BEGIN Record set

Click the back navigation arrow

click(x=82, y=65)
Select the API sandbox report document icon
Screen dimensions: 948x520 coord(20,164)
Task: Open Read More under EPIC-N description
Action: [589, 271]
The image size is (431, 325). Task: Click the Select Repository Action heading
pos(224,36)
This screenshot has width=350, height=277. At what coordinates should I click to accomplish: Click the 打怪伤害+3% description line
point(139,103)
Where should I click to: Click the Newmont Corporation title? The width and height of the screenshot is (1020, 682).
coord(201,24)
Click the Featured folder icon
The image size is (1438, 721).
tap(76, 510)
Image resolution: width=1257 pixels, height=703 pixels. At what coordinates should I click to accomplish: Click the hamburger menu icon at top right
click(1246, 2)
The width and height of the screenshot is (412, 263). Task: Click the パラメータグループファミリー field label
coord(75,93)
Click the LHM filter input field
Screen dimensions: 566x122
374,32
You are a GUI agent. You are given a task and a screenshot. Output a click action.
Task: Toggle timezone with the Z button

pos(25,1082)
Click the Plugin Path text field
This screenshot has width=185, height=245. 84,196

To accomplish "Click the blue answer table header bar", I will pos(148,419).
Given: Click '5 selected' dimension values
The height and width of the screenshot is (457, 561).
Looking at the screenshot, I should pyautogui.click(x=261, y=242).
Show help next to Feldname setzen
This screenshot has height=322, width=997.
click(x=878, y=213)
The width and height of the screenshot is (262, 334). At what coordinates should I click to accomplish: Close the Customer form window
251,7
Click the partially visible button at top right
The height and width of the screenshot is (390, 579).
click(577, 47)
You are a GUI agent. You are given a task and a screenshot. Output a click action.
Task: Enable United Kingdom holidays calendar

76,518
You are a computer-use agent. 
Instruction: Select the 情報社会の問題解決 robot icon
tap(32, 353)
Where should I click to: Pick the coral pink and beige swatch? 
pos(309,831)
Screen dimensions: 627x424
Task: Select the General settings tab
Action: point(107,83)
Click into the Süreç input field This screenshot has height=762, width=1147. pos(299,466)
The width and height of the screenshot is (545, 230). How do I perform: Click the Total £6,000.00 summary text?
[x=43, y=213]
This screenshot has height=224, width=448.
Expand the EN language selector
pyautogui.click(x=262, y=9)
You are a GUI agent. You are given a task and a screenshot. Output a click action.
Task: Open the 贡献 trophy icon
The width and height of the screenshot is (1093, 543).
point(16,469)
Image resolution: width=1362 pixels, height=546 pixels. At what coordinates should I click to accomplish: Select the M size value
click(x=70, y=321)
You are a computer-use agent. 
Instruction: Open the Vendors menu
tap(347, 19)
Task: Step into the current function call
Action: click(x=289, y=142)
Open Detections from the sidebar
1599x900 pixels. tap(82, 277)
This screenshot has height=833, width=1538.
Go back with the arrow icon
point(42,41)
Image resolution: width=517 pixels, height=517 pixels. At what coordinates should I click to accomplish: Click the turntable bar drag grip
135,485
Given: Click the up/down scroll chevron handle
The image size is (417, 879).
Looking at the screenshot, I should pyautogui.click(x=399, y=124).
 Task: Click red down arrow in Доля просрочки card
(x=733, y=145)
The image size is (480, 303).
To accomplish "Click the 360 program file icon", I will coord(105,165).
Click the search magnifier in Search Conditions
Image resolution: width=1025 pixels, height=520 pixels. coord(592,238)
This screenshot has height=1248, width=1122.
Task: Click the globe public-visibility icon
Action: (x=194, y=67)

END Record set

-- Problem description --
Copy the lines above without any changes, keeping every one of them.

-- Reply to the task --
Click the back navigation arrow

click(x=82, y=65)
Select the API sandbox report document icon
Screen dimensions: 948x520 coord(20,164)
Task: Open Read More under EPIC-N description
Action: [589, 271]
The image size is (431, 325). Task: Click the Select Repository Action heading
pos(224,36)
This screenshot has width=350, height=277. At what coordinates should I click to accomplish: Click the 打怪伤害+3% description line
point(139,103)
Where should I click to: Click the Newmont Corporation title? The width and height of the screenshot is (1020, 682).
coord(201,24)
Click the Featured folder icon
The image size is (1438, 721).
tap(76, 510)
Image resolution: width=1257 pixels, height=703 pixels. At what coordinates should I click to accomplish: Click the hamburger menu icon at top right
click(1246, 2)
The width and height of the screenshot is (412, 263). Task: Click the パラメータグループファミリー field label
coord(75,93)
Click the LHM filter input field
Screen dimensions: 566x122
374,32
You are a GUI agent. You are given a task and a screenshot. Output a click action.
Task: Toggle timezone with the Z button

pos(25,1082)
Click the Plugin Path text field
This screenshot has width=185, height=245. 84,196

To accomplish "Click the blue answer table header bar", I will pos(148,419).
Given: Click '5 selected' dimension values
The height and width of the screenshot is (457, 561).
Looking at the screenshot, I should pyautogui.click(x=261, y=242).
Show help next to Feldname setzen
This screenshot has height=322, width=997.
click(x=878, y=213)
The width and height of the screenshot is (262, 334). At what coordinates should I click to accomplish: Close the Customer form window
251,7
Click the partially visible button at top right
The height and width of the screenshot is (390, 579).
click(577, 47)
You are a GUI agent. You are given a task and a screenshot. Output a click action.
Task: Enable United Kingdom holidays calendar

76,518
You are a computer-use agent. 
Instruction: Select the 情報社会の問題解決 robot icon
tap(32, 353)
Where should I click to: Pick the coral pink and beige swatch? 
pos(309,831)
Screen dimensions: 627x424
Task: Select the General settings tab
Action: point(107,83)
Click into the Süreç input field This screenshot has height=762, width=1147. pos(299,466)
The width and height of the screenshot is (545, 230). How do I perform: Click the Total £6,000.00 summary text?
[x=43, y=213]
This screenshot has height=224, width=448.
Expand the EN language selector
pyautogui.click(x=262, y=9)
You are a GUI agent. You are given a task and a screenshot. Output a click action.
Task: Open the 贡献 trophy icon
The width and height of the screenshot is (1093, 543).
point(16,469)
Image resolution: width=1362 pixels, height=546 pixels. At what coordinates should I click to accomplish: Select the M size value
click(x=70, y=321)
You are a computer-use agent. 
Instruction: Open the Vendors menu
tap(347, 19)
Task: Step into the current function call
Action: click(x=289, y=142)
Open Detections from the sidebar
1599x900 pixels. tap(82, 277)
This screenshot has height=833, width=1538.
Go back with the arrow icon
point(42,41)
Image resolution: width=517 pixels, height=517 pixels. At what coordinates should I click to accomplish: Click the turntable bar drag grip
135,485
Given: Click the up/down scroll chevron handle
The image size is (417, 879).
Looking at the screenshot, I should pyautogui.click(x=399, y=124).
 Task: Click red down arrow in Доля просрочки card
(x=733, y=145)
The image size is (480, 303).
To accomplish "Click the 360 program file icon", I will coord(105,165).
Click the search magnifier in Search Conditions
Image resolution: width=1025 pixels, height=520 pixels. coord(592,238)
This screenshot has height=1248, width=1122.
Task: Click the globe public-visibility icon
Action: (x=194, y=67)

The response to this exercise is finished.